In Memory of the Golden Toad

Back in the early 1980s, I bought rubber model of a Golden Toad.  The sign on the bin of toy toads said that it was an endangered species -- one that I had never heard of until I saw that display.  It was only found in one small high-altitude area of Costa Rica.   But that wasn't the reason I bought it.  I just thought it would look pretty in a flower pot.

My Golden Toad model
in a pot of parsley
 Over the years, my model toad "lived" in pots of petunias, parsley, marigolds, and many other plants, both in the garden and on the windowsill.   It got a bit faded over the years, and is now more of a yellow toad, but it still graces my garden.

This past summer, my 4-year-old grandson noticed it and asked me where I got the "yellow frog."  I told him it was a model of a real species of toad, and went on the Internet to find some photos.  Sadly, we learned that the Golden Toad is now extinct, and has been since 1989.  Several theories for the extinction have been advanced, but the main culprit seems to have been global warming.

In the spring of 1987, an American biologist who had come to the cloud forest specifically to study the toads counted fifteen hundred of them in temporary breeding pools. That spring was unusually warm and dry and most of the pools evaporated before the tadpoles in them had time to mature. The following year, only one male was seen at what previously had been the major breeding site. Seven males and two females were seen at a second site a few miles away. The year after, on May 15, 1989, the last sighting of only one male occurred. No golden toad has been seen since then.

Photo of a male Golden Toad
(U.S. Fish and Wildlife Service)
When I compare my model with a photo of a real Golden Toad, I can see it really wasn't very accurate.  Most likely, the factory used the same mold as for an American Toad, only with golden plastic.  The real thing was smoother and not so squat.  Still, the little rubber toad serves as a reminder -- a memorial if you will -- to a beautiful species that is forever gone.

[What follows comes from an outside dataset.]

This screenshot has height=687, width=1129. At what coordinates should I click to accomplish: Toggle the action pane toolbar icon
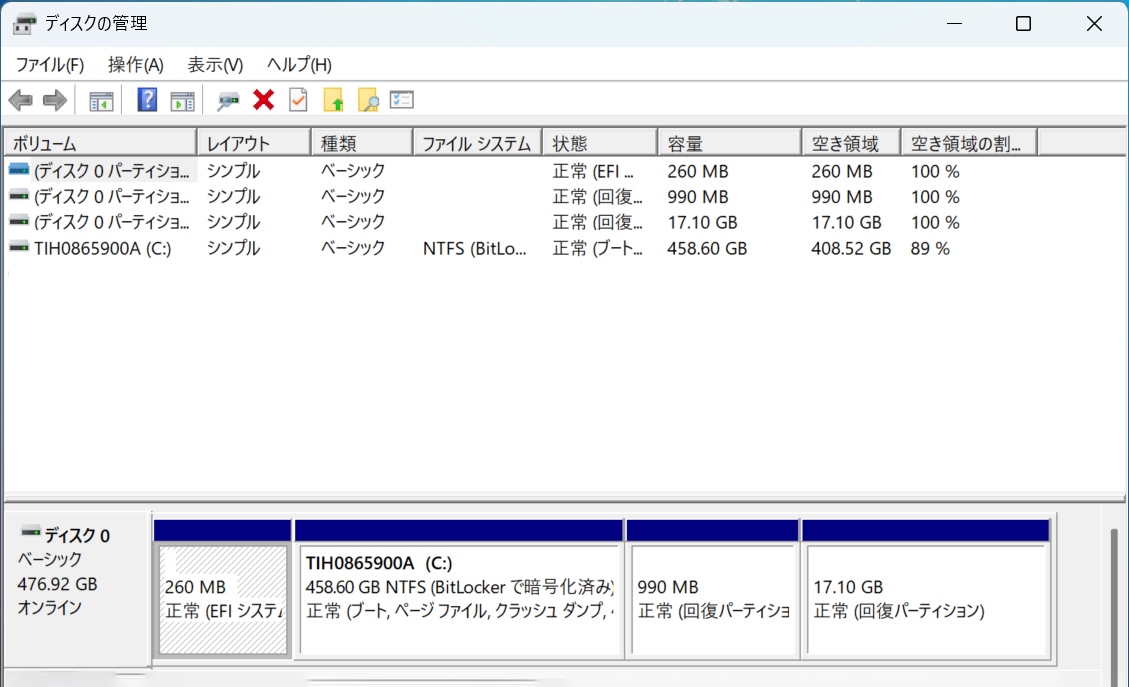pos(182,100)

To some people, the loss of a toad in a faraway rain forest might not seem very important in the grand scheme of things.  But scientists tell us that thousands more species are endangered, many go extinct each year.  Unlike Noah, we seem to be unable to gather all of God's creatures onto our flimsy Ark.  And, as the T-shirt says, "Extinction is forever."  The loss of any species greatly diminishes our world.

2 comments:

Laurie said...

Oh my. This is so sad. I am amazed that a species could die off in the span of just two years. I DO believe each creature is important in the overall scheme of things, not just because it has some use, but just because it was created. I am glad you have this model to remember it by.

YonassanGershom said...

Laura: an El Nino caused the very dry weather that year that evaporated all their breeding ponds and killed off the tadpoles. There are a lot of species like that, very sensitive to changes. I find myself wondering how many other species we have lost before we even got an a chance to learn about them. Very sad.